Dangerously cold arctic air swept across a huge swath of the US on Monday, making travel treacherous, forcing schools to close and prompting officials to plead with residents to stay indoors.
A shift in a weather pattern known as the “polar vortex” triggered a drastic drop in temperatures to lows not seen in two decades and coincided with wind-chill warnings in much of the east of the country.
Comertown, Montana, recorded the lowest wind chill value so far at minus-53?C, while North Dakota, South Dakota and Minnesota were not much warmer.
That was significantly colder than the South Pole, which recorded a wind chill reading of minus-33.8?C.
Even the typically temperate Deep South was feeling the chill, with a hard-freeze warning threatening crops and livestock.
On the East Coast, a brief lull in the deep freeze greeted morning commuters, but rainstorms threatened to turn roads and sidewalks into ice rinks overnight as temperatures were expected to plunge.

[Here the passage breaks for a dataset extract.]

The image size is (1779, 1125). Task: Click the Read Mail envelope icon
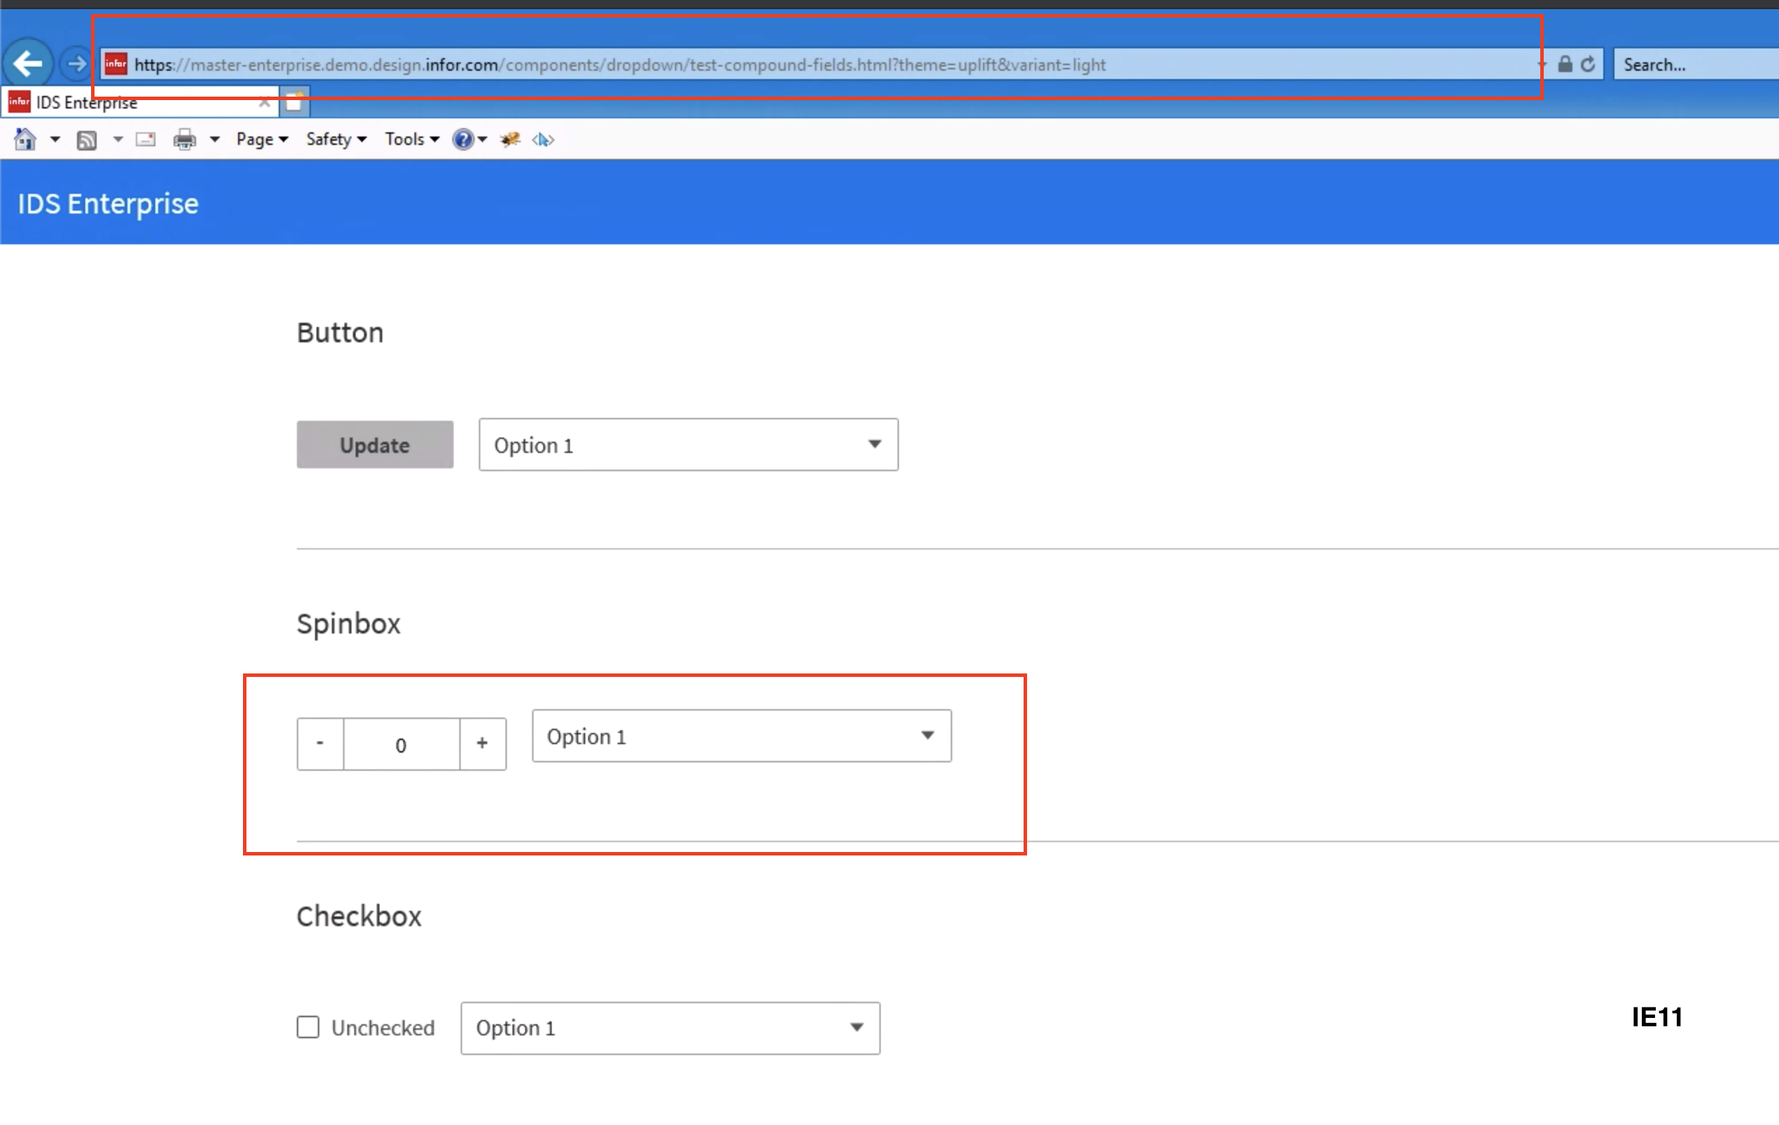[x=146, y=139]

The body of a 90-year-old woman was found face down in the snow next to her car in Ohio on Monday morning, the Toledo Blade reported.
At least a dozen other people were reportedly killed in crashes on icy roads, including four people whose sport utility vehicle slid off a rural Minnesota highway and fell into the Mississippi.

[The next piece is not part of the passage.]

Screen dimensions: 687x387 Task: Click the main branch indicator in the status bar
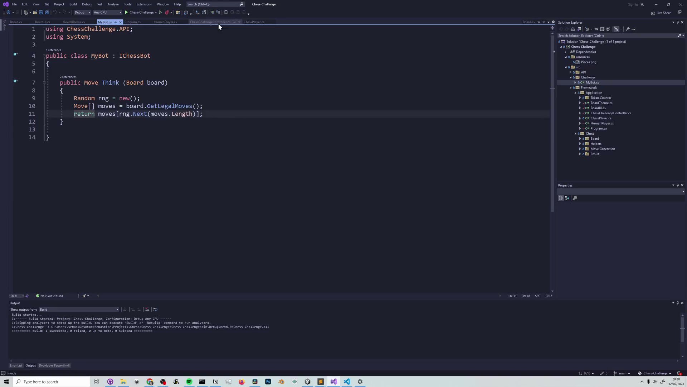622,373
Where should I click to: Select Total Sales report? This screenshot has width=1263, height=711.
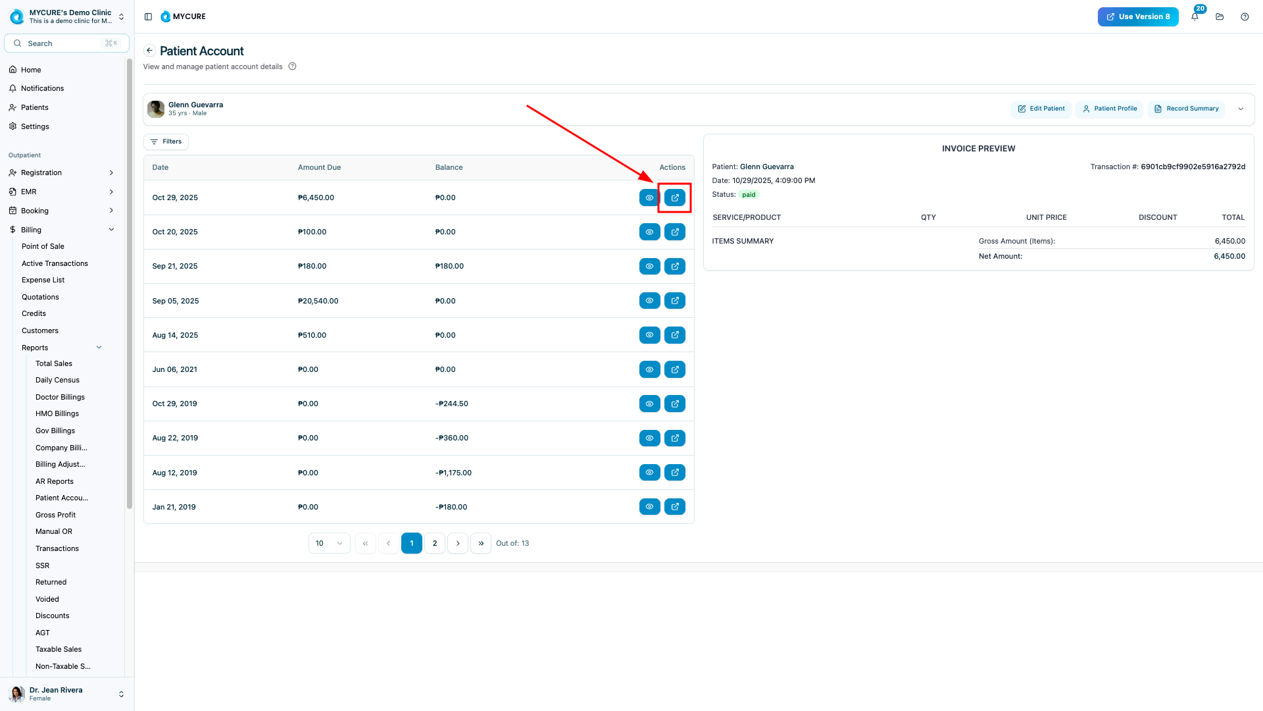pyautogui.click(x=54, y=363)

Four Chicago men aged 48 to 63 died of apparent heart attacks while shoveling the snow over the weekend, the Chicago Tribune reported.
The cold snap came after two massive winter storms snarled travel, grounded thousands of flights and dumped as much as 60cm of snow in the first few days of the year.
More than 4,300 US flights were canceled on Monday — nearly half of those in Chicago — and more than 6,500 were delayed, according to FlightAware.
The city of Chicago was among scores of municipalities which told parents to keep their children at home rather than risk sending them out into winds so bitter that skin could freeze in a matter of minutes.
Illinois Governor Pat Quinn declared a state of emergency and called up the US National Guard to help rescue stranded motorists as high winds whipped up blinding snow.
Quinn praised the “heroic” efforts of National Guard troops who cleared a 375-vehicle backup, and a forestry officer who rescued seven stranded people and two of their pets using a snowmobile.
In Milwaukee, Wisconsin, officials warned residents to stay indoors and urged schools to shut down as temperatures dropped to minus-24.4?C, with the wind chill making it feel like minus-38.3?C.
“Police are reaching out to homeless citizens in order to help them find the nearest shelter,” Milwaukee city spokeswoman Sarah DeRoo said.